Fast and differentiable implementations of matrix exponentials, Krylov exponential matrix-vector multiplications ("expmv"), KIOPS, ExpoKit functions, and more. All your exponential needs in SciML form.
https://docs.sciml.ai/ExponentialUtilities/stable/
Other
93 stars 29 forks source link

`phi!` allocates #126

Open nathanaelbosch opened 1 year ago

nathanaelbosch commented 1 year ago

The docstring of phi! states: https://github.com/SciML/ExponentialUtilities.jl/blob/0cd77385923dc16ee9d781595a7529411f947f1c/src/phi.jl#L115-L119 Yet, it allocates:

using ExponentialUtilities, BenchmarkTools

d, q = 4, 3
L = rand(d, d)
out = ExponentialUtilities.phi(L, q);
caches = (zeros(d), zeros(d, q + 1), zeros(d + q, d + q))
expmethod = ExpMethodHigham2005()

@btime ExponentialUtilities.phi!($out, $L, $q; caches=$caches, expmethod=$expmethod);
# 21.998 μs (32 allocations: 10.00 KiB)

(and figuring out how to choose out and caches already required a bit of digging in the source code as this part is basically undocumented)

In comparison, non-allocating exponential! is very straight-forward:

cache = ExponentialUtilities.alloc_mem(L, expmethod);
@btime ExponentialUtilities.exponential!(copy($L), $expmethod, $cache) 
# 3.214 μs (2 allocations: 288 bytes) 

The reason

Going through profilers and some code, the issue seems to be the combination of this call here https://github.com/SciML/ExponentialUtilities.jl/blob/0cd77385923dc16ee9d781595a7529411f947f1c/src/phi.jl#L80 which then leads to some allocation here https://github.com/SciML/ExponentialUtilities.jl/blob/0cd77385923dc16ee9d781595a7529411f947f1c/src/exp_noalloc.jl#L80

Potential solution

Initialize this cache outside of the call to phi! and pass it as a function argument (e.g. expcache?).
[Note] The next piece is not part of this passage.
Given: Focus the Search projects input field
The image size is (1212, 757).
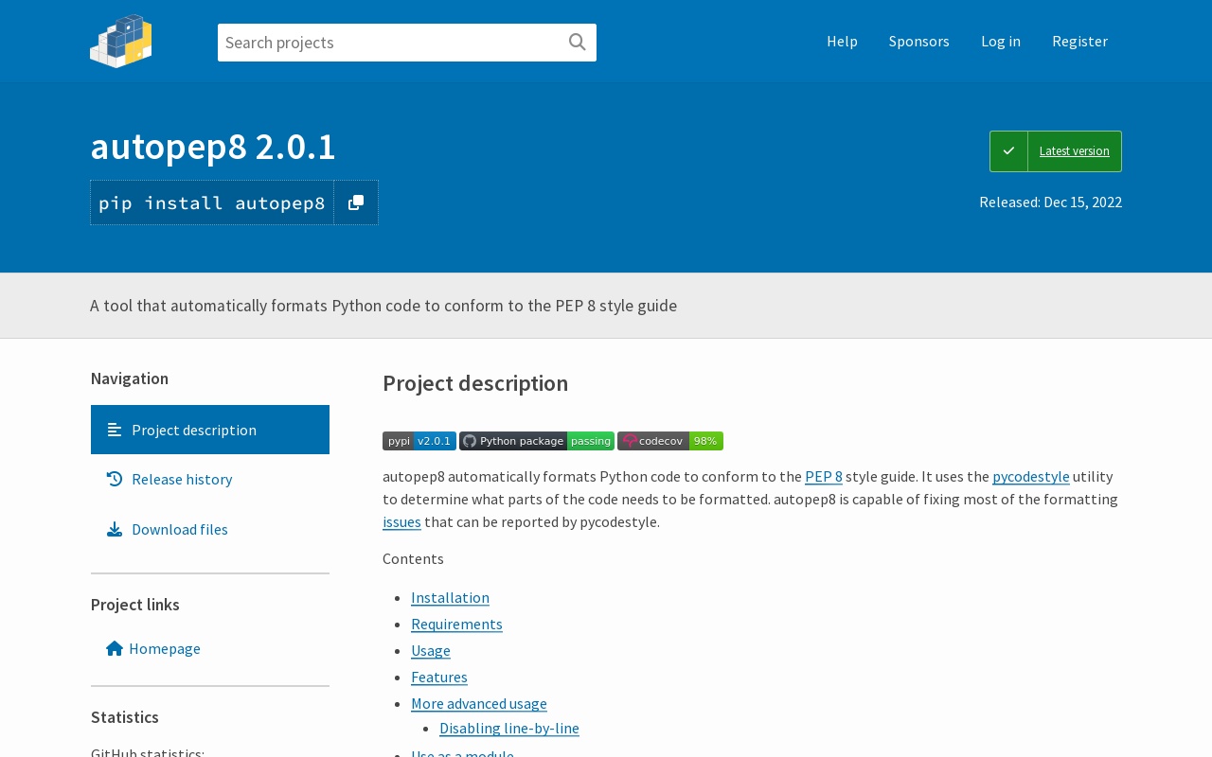Looking at the screenshot, I should tap(390, 43).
I tried this locally and such a change would remove most allocations:

expcache = ExponentialUtilities.alloc_mem(zeros(d + q, d + q), expmethod);
@btime ExponentialUtilities.phi!($out, $L, $q; caches=$caches, expmethod=$expmethod, expcache=$expcache,);
#  20.877 μs (4 allocations: 448 bytes)

(unfortunately it does not affect times a lot)

ChrisRackauckas commented 1 year ago

yeah it should pre-allocate that cache in cache. That's an oversight and should get a test.

nathanaelbosch commented 1 year ago

So what exactly is your suggestion to fix this issue? I'm more than happy to help here to have an (ideally easily accessible) allocation-free phi!.

From my point of view, I'd think that the preallocation for phi! in general could benefit from some improvements, e.g. the differences between caches and cache is not clear at all (the former is basically undocumented and there is no easy syntax to preallocate it right now), and maybe the output should also be more easily preallocateable.